关键词:
Neurons
Neural networks
Maps
Algorithms
Human subjects
Artificial intelligence
Computer science
摘要:
Machine learning is being applied in various critical applications like healthcare. In order to be able to trust a machine learning model and to repair it once it malfunctions, it is important to be able to interpret its decision-making. For example, if a model's performance is poor on a specific subgroup (gender, race, etc), it is important to find out why and fix it.
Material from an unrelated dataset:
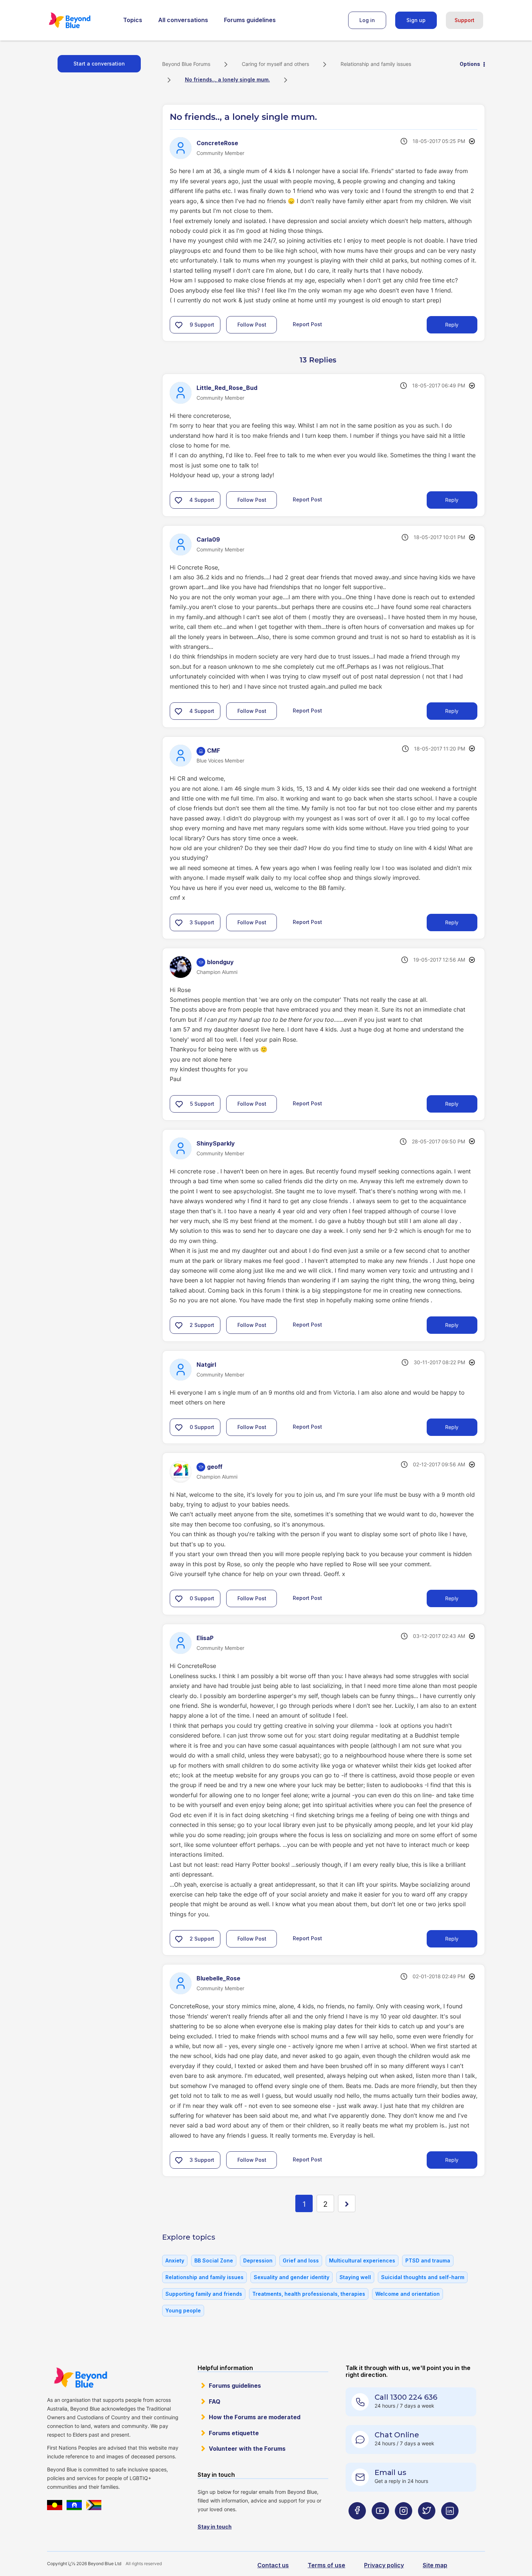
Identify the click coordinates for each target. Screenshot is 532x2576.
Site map (435, 2565)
In this thesis, we examine the drawbacks of existing interpretability methods and introduce new ML interpretability algorithms that are designed to tackle some of the shortcomings. Data is the labor that trains machine learning models. It is not possible to interpret an ML model's behavior without going back to the data that trained it in the first place. A fundamental challenge is how to quantify the contribution of each source of data to the model's performance. For example, in healthcare and consumer markets, it has been suggested that individuals should be compensated for the data that they generate, but it is not clear what is an equitable valuation for individual datum. In this thesis, we discuss principled frameworks for equitable valuation of data; that is, given a learning algorithm and a performance metric that quantifies the performance of the resulting model, we try to find the contribution of individual datum. This thesis is divided in 3 sections, machine learning interpretability and fairness, data valuation, and machine learning for healthcare - all linked by the common goal of making the use of machine learning more responsible for the benefit of human beings.